Rotate Labels for Points in ArcGIS Online

1090
4
09-22-2022 05:59 PM
Status: Open
PeterMacKenzie2
Occasional Contributor II

Please allow for the rotation of labels for points in ArcGIS Online Feature Layers using a numeric field (or a hard coded value). Similar to what you can do in ArcGIS Pro. 

My particular use case: engineering road chainage labels are commonly aligned perpendicular to the a road alignment (and also offset) in drawings and plans. Consistency between web maps and drawings are valuable for AEC users. Just one example here, rotated labels can improve web cartography in many other ways. 
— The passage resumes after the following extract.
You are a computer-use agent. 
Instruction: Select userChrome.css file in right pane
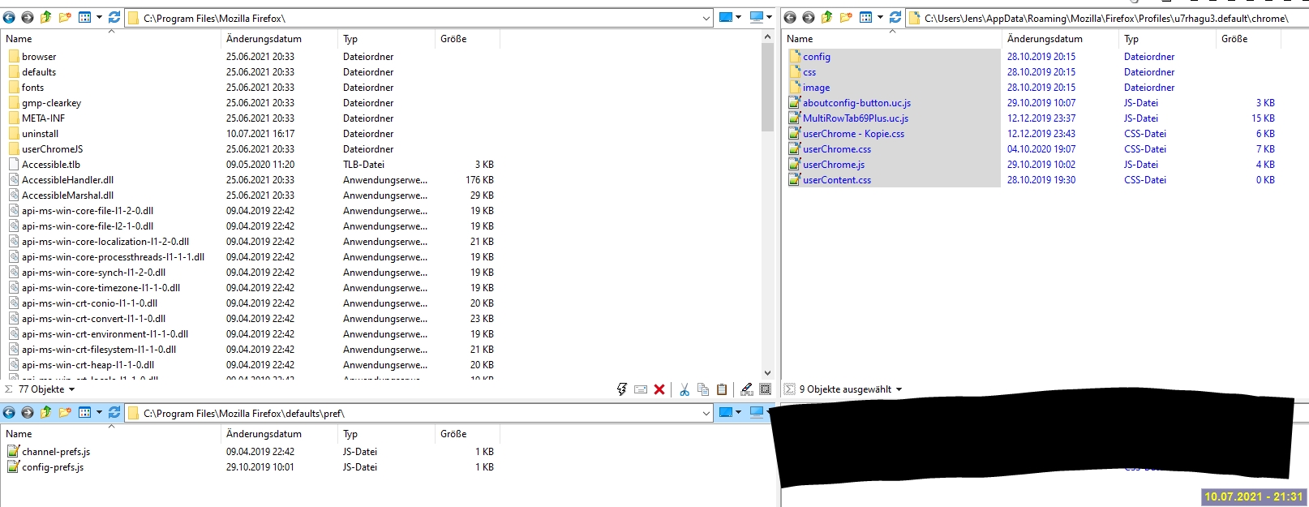point(837,149)
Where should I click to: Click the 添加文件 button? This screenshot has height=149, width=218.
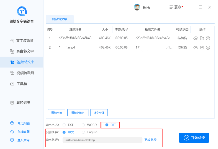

Documentation for label rotation in Pro:
Set point label rotation—ArcGIS Pro | Documentation

This was also question from 2020:
https://community.esri.com/t5/arcgis-online-questions/rotating-labels/td-p/627894

Image to describe idea:
LABEL_ROTATION.jpg

4 Comments
mpboyle

Yes please!  We have a point dataset that represents detailed real estate text, and having the ability to rotate this text within a web map would better align the text to how it's represented within Pro.

Michael_Kraus

Agree that ArcGIS online needs to be able to rotate point labels by a numeric attribute.

While not a solution, I noticed even sharing as a map layer to AGOL has point text ignoring the rotation settings from ArcGIS Pro - while ArcGIS Enterprise honours these settings.

A potential workaround is to share as a tiles, which means AGOL can display the labels rotated.  Whether this is suitable to switch your entire layer to tiles or just the annotation component and continue to publish your other geometry as feature layers.  It does take away the dynamic ability to switch to another label field, but may be suitable for text elements that are static.

ThordisSigurgestsdottir

YES please !   Agree that ArcGIS online needs to be able to rotate point labels by a numeric attribute.

GordonCourtney

Please consider this in future releases. I would like to be able to label road right of way width to be perpendicular to the road centerline so it makes more sense visually.